This time the walk turned out to be a tragedy however, because the baby owl was dead on the ground.

I didn’t stop by the Wishing Tree this time. I walked the path and then I went home, feeling the devastation deep at the centre of my heart. With all that’s been happening in the world, and the impact that’s had, it took the death of a baby owl to shake me at the core.

This world isn’t fair. We do what we have to do, we do it the best we can and we still face defeat.

This morning I was up early. The sun is gracing us with its presence finally, waking us early. The birds are friendly, chirping, singing. Life goes on.

I took my dog to our favourite part of the forest. The place were we saw the deer back in January. It was early and still winter-jacket weather. I had to scrape the windshield of the car too. It quickly becomes warmer and towards noon it’ll be t-shirt weather, but the mornings are still cold.

We weren't eager to face the day, but glad to get the chance to walk the forest in the morning sun, to get the chance to slowly wake to reality.

And right there, at the same place as in January, something amazing happened.

The cynics amongst you will tell me that it’s logical, that it has to do with territory and flock, but shush and let me have my moment.

We saw the white deer again. In a flock of regular deers it stood out, magical, delicate and instead of quickly vanishing into the bushes it lingered in the distance, gracing us with its presence, staring at us from a safe distance, calm enough to just be and watch us walk slowly down the path, admiring its grace.

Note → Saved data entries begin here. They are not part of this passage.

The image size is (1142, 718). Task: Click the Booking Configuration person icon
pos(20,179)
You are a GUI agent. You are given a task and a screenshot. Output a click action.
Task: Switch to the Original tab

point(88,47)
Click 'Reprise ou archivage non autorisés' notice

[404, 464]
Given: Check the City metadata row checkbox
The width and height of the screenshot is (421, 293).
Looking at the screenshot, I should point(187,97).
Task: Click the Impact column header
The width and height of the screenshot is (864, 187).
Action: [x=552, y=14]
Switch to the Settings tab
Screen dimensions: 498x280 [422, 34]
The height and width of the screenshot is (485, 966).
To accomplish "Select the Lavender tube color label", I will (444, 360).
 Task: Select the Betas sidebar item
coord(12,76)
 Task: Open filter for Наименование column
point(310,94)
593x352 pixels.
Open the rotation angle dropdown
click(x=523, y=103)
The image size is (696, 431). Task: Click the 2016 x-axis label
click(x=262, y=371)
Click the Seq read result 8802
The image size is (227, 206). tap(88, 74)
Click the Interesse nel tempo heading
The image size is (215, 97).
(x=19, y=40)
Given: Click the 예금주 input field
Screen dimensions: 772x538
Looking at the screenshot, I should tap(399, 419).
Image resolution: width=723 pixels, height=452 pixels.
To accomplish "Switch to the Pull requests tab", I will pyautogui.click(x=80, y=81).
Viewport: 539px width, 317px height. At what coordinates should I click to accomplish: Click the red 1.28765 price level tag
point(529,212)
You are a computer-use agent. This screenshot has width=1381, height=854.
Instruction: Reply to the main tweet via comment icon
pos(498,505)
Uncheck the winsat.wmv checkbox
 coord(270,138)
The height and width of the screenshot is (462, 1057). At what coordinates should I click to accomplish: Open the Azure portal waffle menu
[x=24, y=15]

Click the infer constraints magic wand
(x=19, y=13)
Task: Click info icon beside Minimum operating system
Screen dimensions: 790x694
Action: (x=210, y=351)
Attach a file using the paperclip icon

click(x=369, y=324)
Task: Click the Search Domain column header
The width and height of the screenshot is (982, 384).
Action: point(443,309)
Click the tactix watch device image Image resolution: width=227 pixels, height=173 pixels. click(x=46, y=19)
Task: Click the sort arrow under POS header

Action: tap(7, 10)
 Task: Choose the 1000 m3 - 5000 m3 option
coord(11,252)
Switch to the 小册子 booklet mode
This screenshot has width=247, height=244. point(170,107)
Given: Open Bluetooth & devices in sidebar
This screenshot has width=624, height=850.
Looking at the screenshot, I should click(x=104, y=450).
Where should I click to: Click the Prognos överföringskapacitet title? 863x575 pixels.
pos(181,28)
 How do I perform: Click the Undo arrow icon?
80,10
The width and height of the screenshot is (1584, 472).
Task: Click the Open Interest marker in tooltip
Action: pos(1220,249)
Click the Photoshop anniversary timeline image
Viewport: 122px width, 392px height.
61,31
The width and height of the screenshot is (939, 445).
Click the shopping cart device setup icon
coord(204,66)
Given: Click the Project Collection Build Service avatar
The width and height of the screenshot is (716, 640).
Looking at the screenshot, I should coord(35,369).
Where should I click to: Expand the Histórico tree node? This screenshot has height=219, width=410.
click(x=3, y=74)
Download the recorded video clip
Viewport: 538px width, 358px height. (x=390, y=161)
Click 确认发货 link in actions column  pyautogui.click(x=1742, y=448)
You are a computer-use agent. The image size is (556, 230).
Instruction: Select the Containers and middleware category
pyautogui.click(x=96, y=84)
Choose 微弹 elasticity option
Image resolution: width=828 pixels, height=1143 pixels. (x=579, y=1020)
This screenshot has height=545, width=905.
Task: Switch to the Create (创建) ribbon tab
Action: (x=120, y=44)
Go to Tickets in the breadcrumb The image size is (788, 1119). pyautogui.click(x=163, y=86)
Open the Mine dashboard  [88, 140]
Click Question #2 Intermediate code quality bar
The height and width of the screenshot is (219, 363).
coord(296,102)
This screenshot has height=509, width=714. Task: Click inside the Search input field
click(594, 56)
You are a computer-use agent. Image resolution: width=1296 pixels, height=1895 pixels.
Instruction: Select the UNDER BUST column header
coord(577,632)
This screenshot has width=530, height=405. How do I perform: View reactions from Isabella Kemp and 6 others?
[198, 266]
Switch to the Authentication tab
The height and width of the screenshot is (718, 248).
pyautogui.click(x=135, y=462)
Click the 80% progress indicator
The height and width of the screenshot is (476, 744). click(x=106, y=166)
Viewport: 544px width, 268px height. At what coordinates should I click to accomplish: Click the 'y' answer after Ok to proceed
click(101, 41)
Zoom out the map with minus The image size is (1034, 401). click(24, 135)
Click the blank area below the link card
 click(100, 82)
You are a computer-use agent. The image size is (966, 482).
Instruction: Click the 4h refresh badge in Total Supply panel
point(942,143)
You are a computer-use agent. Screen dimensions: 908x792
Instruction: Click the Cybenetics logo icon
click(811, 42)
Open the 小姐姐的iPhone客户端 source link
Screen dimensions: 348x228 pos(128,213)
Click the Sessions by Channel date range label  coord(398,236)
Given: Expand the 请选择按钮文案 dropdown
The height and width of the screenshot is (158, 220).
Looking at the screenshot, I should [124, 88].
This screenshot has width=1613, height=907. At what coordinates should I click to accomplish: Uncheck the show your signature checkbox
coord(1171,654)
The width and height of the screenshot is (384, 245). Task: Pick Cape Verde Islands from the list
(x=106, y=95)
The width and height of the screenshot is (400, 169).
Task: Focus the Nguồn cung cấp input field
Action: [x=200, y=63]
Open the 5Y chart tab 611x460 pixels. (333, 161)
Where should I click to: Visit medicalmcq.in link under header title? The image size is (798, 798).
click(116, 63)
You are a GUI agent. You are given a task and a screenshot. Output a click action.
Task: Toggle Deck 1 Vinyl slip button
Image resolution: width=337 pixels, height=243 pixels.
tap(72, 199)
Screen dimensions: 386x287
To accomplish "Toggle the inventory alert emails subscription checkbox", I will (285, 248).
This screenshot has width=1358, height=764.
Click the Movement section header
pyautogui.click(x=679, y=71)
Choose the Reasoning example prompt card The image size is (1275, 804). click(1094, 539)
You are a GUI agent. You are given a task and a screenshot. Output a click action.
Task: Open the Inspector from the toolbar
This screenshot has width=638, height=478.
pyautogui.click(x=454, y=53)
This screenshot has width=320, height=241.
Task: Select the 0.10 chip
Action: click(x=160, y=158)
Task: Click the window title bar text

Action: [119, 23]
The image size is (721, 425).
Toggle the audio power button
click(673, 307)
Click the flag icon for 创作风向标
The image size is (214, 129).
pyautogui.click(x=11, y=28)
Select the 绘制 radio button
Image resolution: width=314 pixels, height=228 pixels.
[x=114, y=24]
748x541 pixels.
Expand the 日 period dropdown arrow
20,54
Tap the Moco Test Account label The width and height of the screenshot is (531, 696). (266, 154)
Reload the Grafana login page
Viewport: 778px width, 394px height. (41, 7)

Nature is brutal, but it’s also beautiful and it fills me with hope. It shows us just what is to come, the rawness of it all, but it also shows us that there is hope for the time between, hope in the moments, and if there is something as gracious and dazzling as a white deer then there surely is magic in this world. We just have to keep our senses open for it, calmly look for it and suffer through the rawness life presents us with.

This too shall pass.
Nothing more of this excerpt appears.